The devotee Arjuna continues his arguments against enlightenment from the limited worldly perspective of his blind intellect. Because he is attached to his senses, he is unable to imagine a desirable human existence where he controls the senses and uses the senses to express the highest Truth in material terms. Killing both the good and the bad aspects of the senses appears evil because the devotee incorrectly believes sensual attachments are the only form of human experiences.
Religions establish communities and build empires by declaring the “right” and “wrong” actions of a “moral” and “righteous” human. The new student on a systematic spiritual path easily understands the need to avoid harmful actions and thoughts. When the aspirant realizes that that helpful actions are also limiting, s/he thinks “This is too much. It cannot be right.”
However, when the devotee gets beyond these first two steps in Patanjali’s eight steps, then the unity of good and evil becomes more apparent. Just like a coin has two sides, every activity has a positive and a negative impact. Wisdom is knowing when and how to apply any action for the best outcome. Patanjali’s eight steps include: 1) Yama (morals), 2) Niyama (prescripts), 3) Asana (postures and movement), 4) Pranayama (energy mastery), 5) Pratyahara (sense self-control), 6) Dharana (techniques of concentration), 7) Dhyana (attainment of one-pointed concentration) and 8) Samadhi (non-attachment or meditation).
What Arjuna fails to consider at this moment is the potential in transmuting the senses. When the positive and negative aspects of the senses are transformed into a harmonious state, the power and experience behind each sense is increased infinitely. The blood-stain Arjuna fears is actually the empty shell of delusion being cast off.
Like the previous verse, this one is concerned with attachment to the past. Faced with change he has labeled as unpleasant, Arjuna argues against progress.

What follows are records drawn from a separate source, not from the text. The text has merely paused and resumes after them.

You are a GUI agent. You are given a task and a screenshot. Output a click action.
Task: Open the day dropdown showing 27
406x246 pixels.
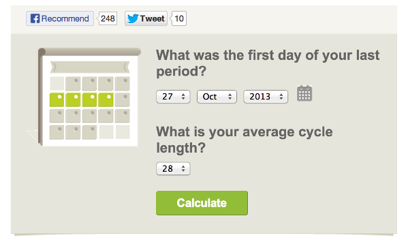(x=173, y=97)
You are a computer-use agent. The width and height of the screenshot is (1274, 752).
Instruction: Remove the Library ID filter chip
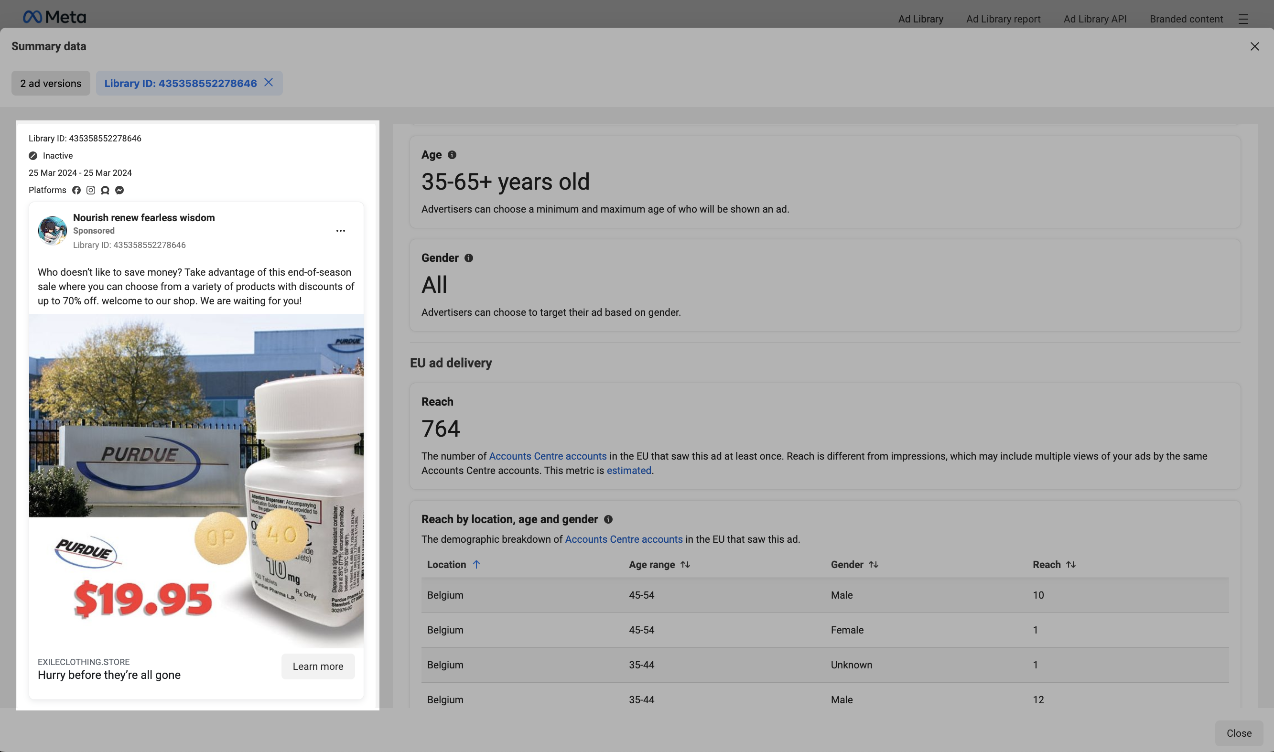point(269,83)
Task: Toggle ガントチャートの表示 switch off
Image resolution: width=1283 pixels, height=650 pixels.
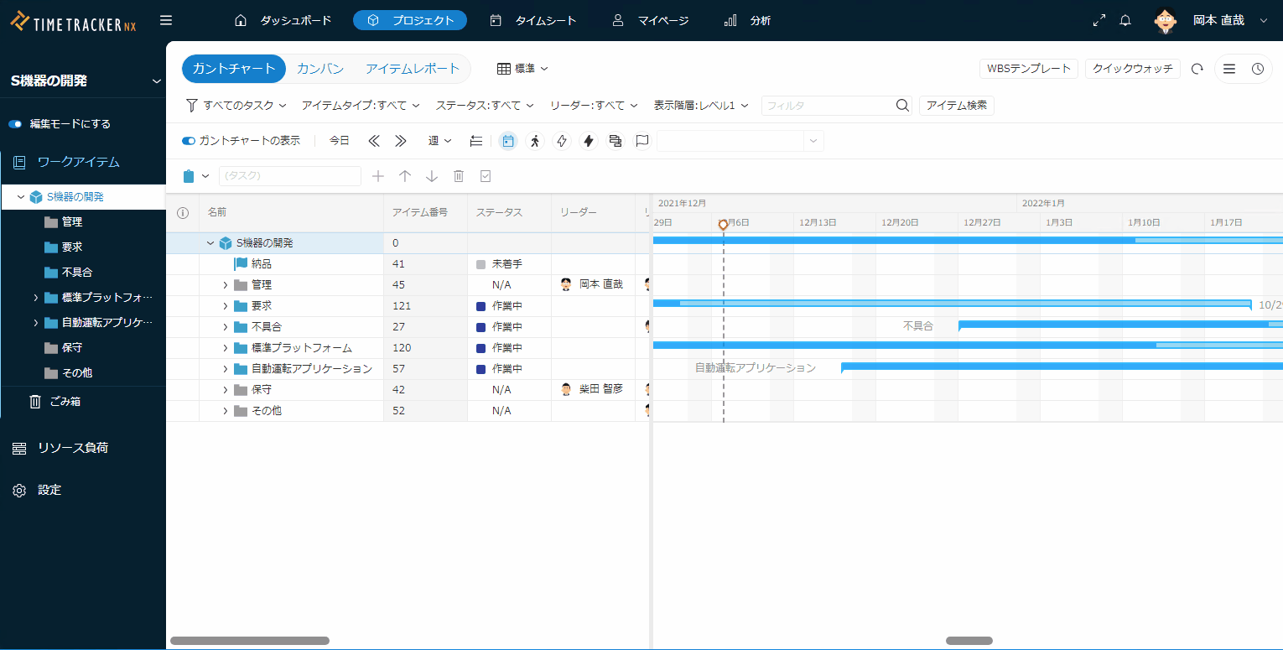Action: click(x=189, y=141)
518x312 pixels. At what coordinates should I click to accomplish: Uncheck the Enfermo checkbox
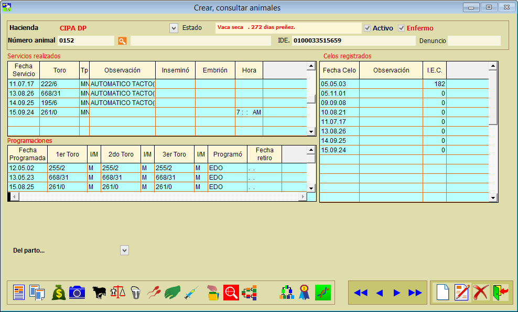pyautogui.click(x=402, y=28)
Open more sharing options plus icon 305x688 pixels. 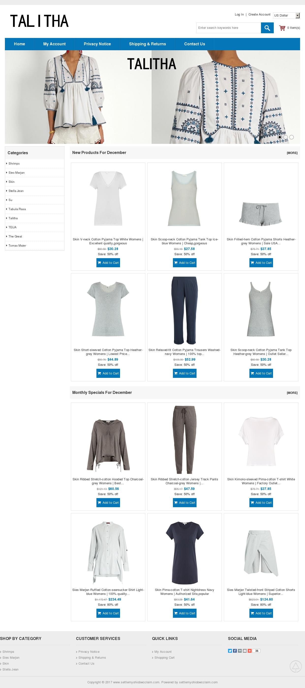(250, 651)
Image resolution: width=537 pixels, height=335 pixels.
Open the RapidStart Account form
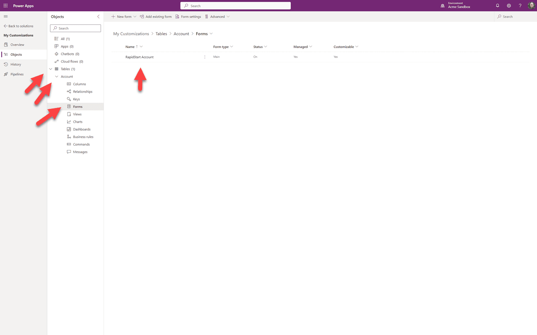[x=139, y=57]
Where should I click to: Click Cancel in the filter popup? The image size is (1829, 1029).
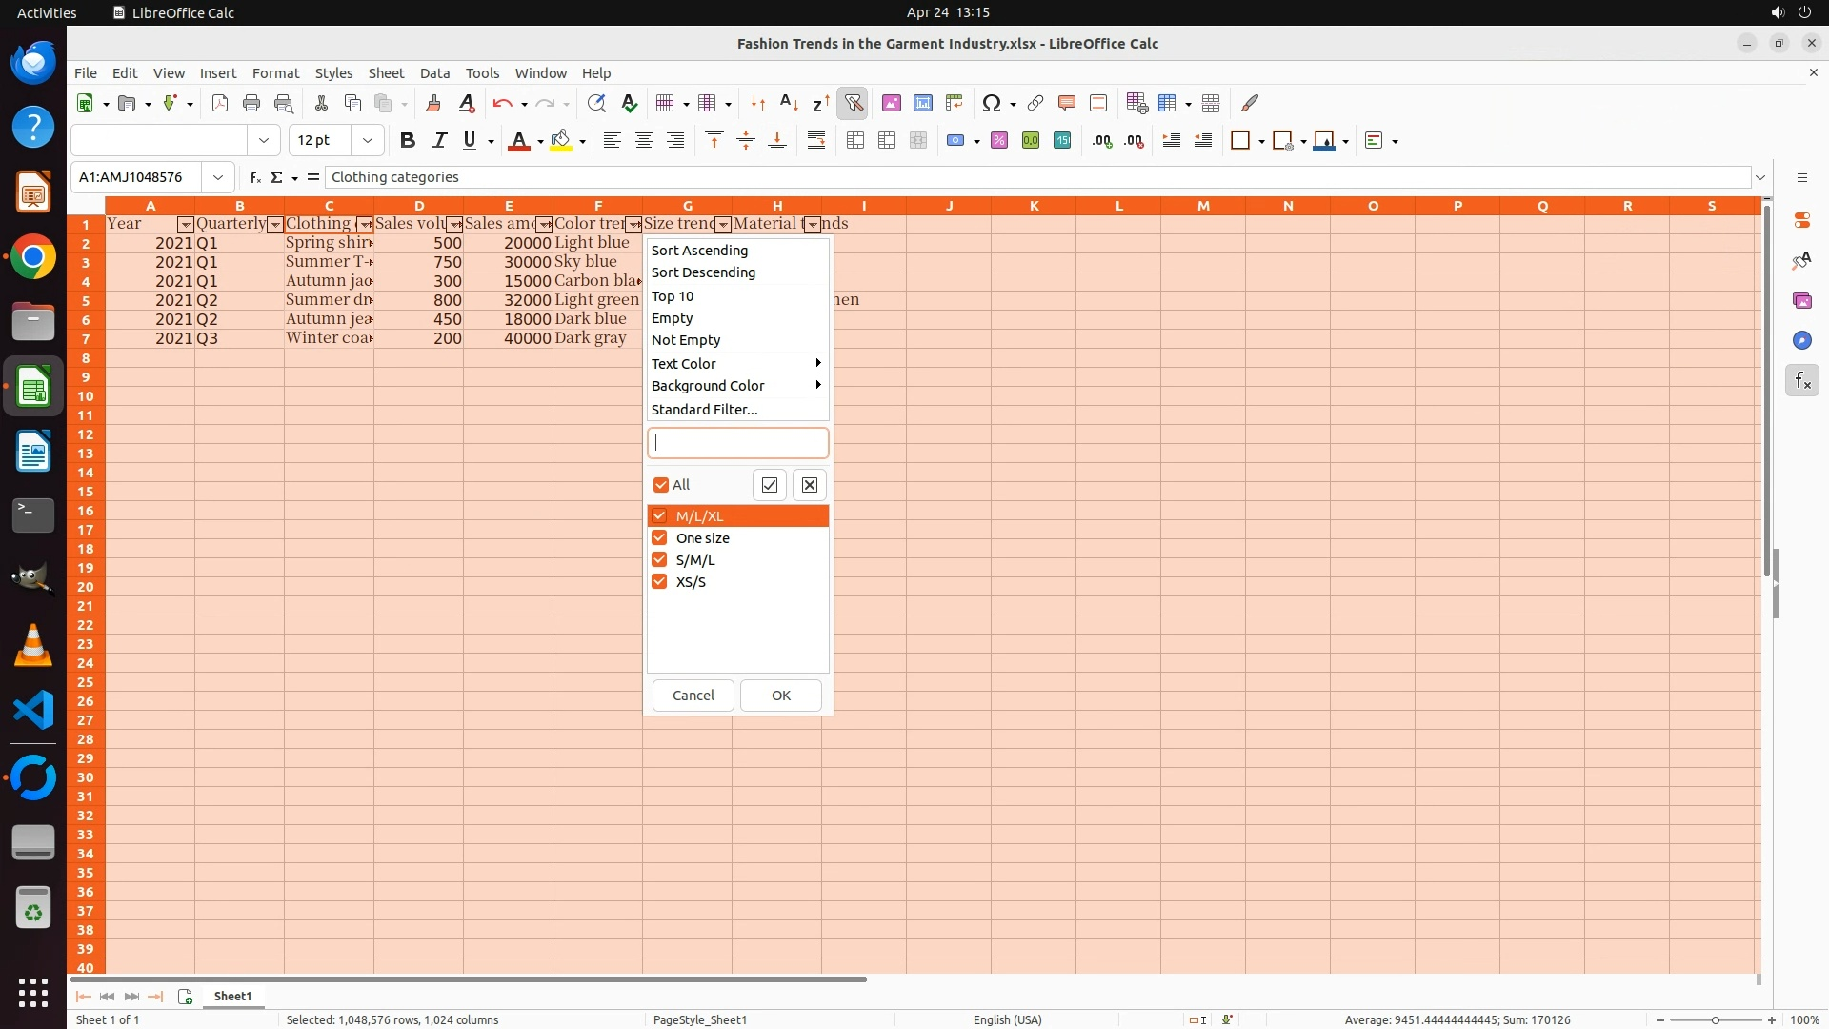[693, 695]
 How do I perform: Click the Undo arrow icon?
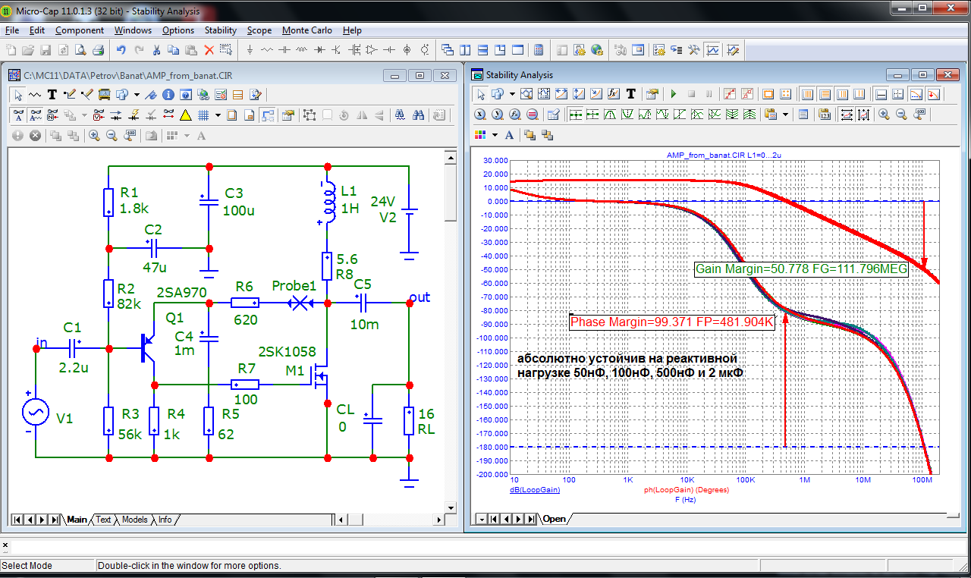tap(121, 50)
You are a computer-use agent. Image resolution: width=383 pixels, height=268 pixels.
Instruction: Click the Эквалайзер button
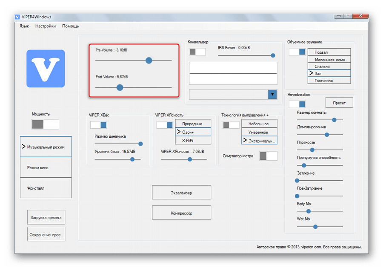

Easter Eggs (hidden references to deeper meanings) in the original version of this this verse include:
Gurun – The use of “gurun” in the Sanskrit text indicates that the devotee has learned “helpful” lessons from these elders and sense experiences. Helpful means that the devotee successfully progressed in some manner without injury versus harmful lessons that caused some form of self-destruction in pursuit of progress.
Verses 5, 6, 7, and 8 switch meter in the Sanskrit poem. Each line contains eleven syllables verses the usual eight. Significant when using the Gita as a Sanskrit primer but also notable superficially for slowing the pace of the thoughts expressed – highlighting the importance of these lines.